Prevention and management of taste disturbances
Amifostine has been suggested to reduce RT-associated taste disturbance. IMRT and image guided radiotherapy (IGRT) might also be expected to lessen the risk of taste dysfunction.
The National Cancer Institute Common Terminology Criteria for Adverse Events (NCI CTCAE 3.0) and the Subjective Total Taste Acuity (STTA) scales provide patient-reported scoring of perceived taste dysfunction. Subjective assessments include gustometry and electrogustometry, although only the former permits examination of all five taste cues. Objective assessments include testing with tasty substances such as sugar, salt, lemon and vinegar; gustatory evoked potentials; functional Magnetic Resonance Imaging (MRI) and Positron Emission Tomography (PET).

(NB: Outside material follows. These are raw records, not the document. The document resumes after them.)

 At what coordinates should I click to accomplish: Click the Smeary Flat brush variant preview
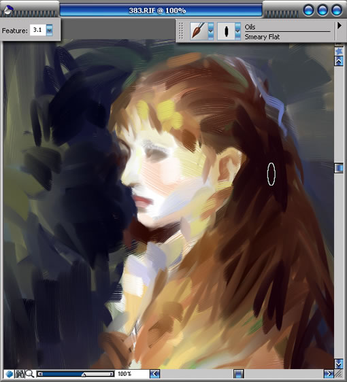[x=226, y=31]
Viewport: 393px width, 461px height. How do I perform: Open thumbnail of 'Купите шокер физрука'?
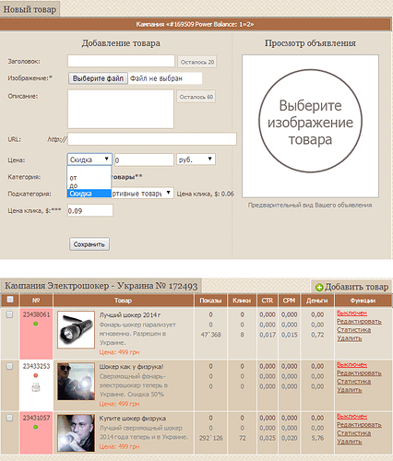(76, 433)
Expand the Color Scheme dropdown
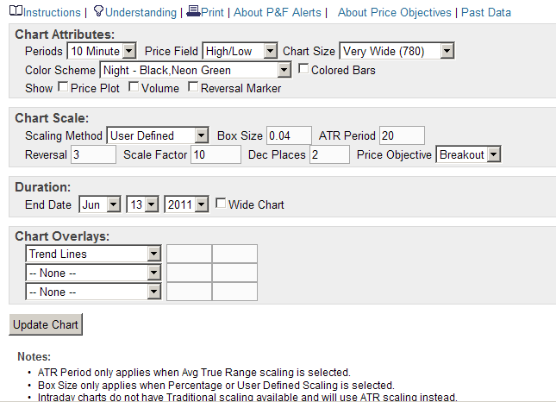Viewport: 556px width, 402px height. (196, 70)
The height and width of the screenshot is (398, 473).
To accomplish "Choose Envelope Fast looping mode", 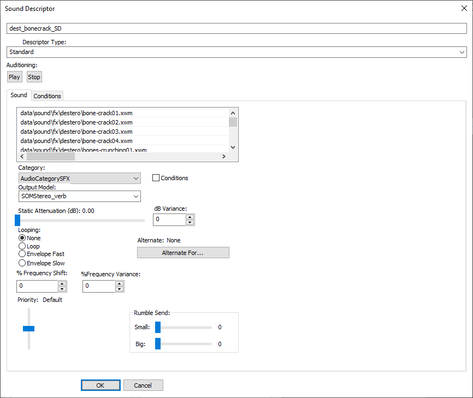I will pyautogui.click(x=22, y=254).
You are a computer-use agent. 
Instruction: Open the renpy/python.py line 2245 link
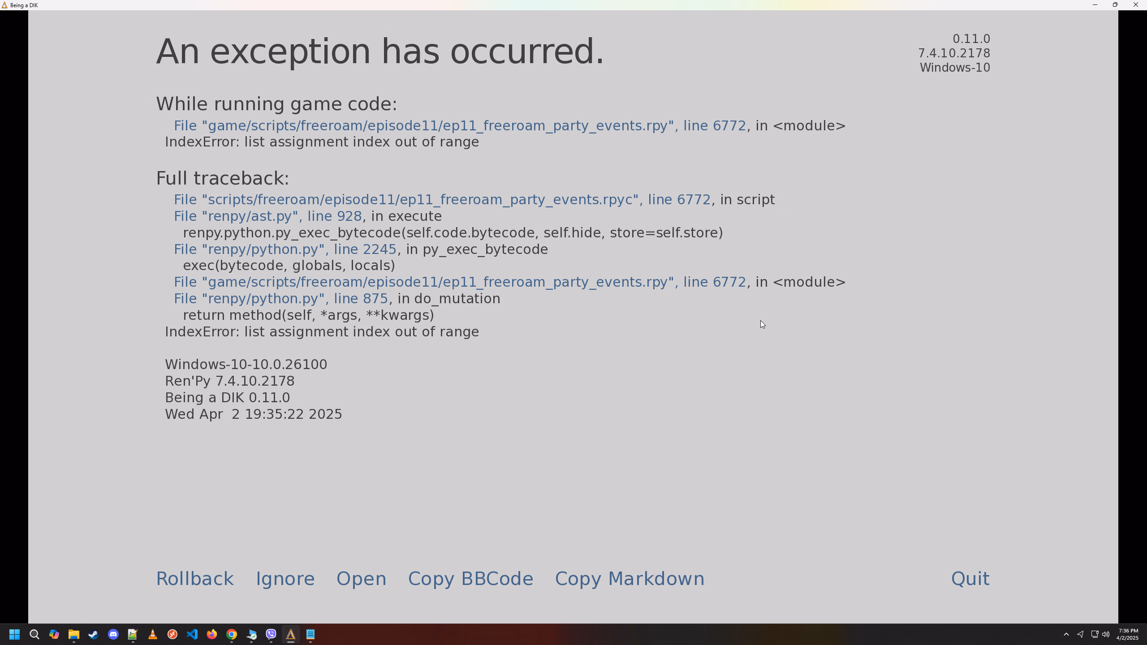coord(285,249)
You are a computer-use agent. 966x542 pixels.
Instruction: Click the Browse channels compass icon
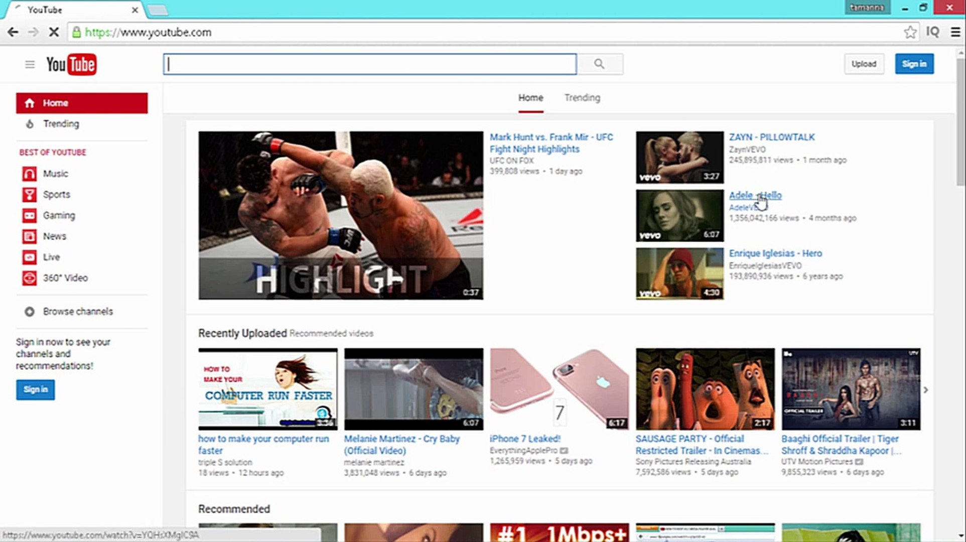[29, 311]
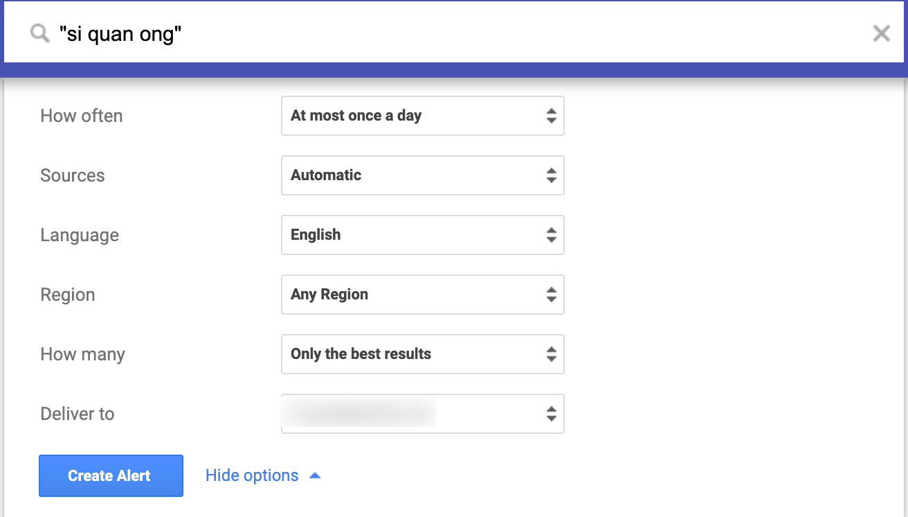Click the Only the best results value
This screenshot has width=908, height=517.
tap(359, 354)
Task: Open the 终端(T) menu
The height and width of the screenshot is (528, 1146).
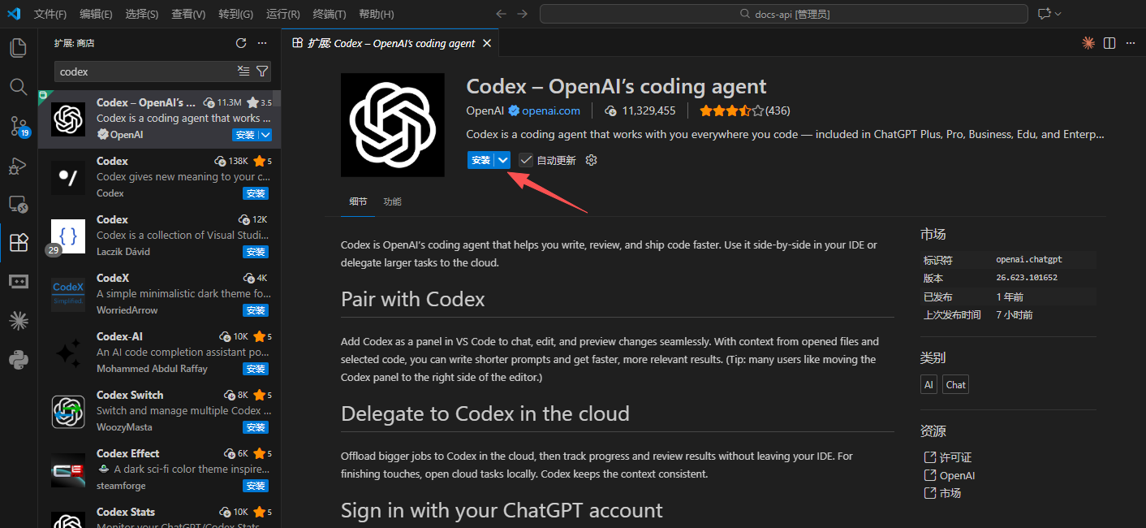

Management of taste disturbances is variably effective. Dietary counselling and modification by the addition of seasoning, avoidance of unpleasant foods and extending dietary choice may be of potential benefit. It was suggested that zinc sulphate could reduce the severity and duration of post-RT taste dysfunction but a randomized controlled trial failed to confirm reliable benefit.
There thus remains no proven effective means of preventing or treating taste disturbances which, fortunately, are usually temporary only.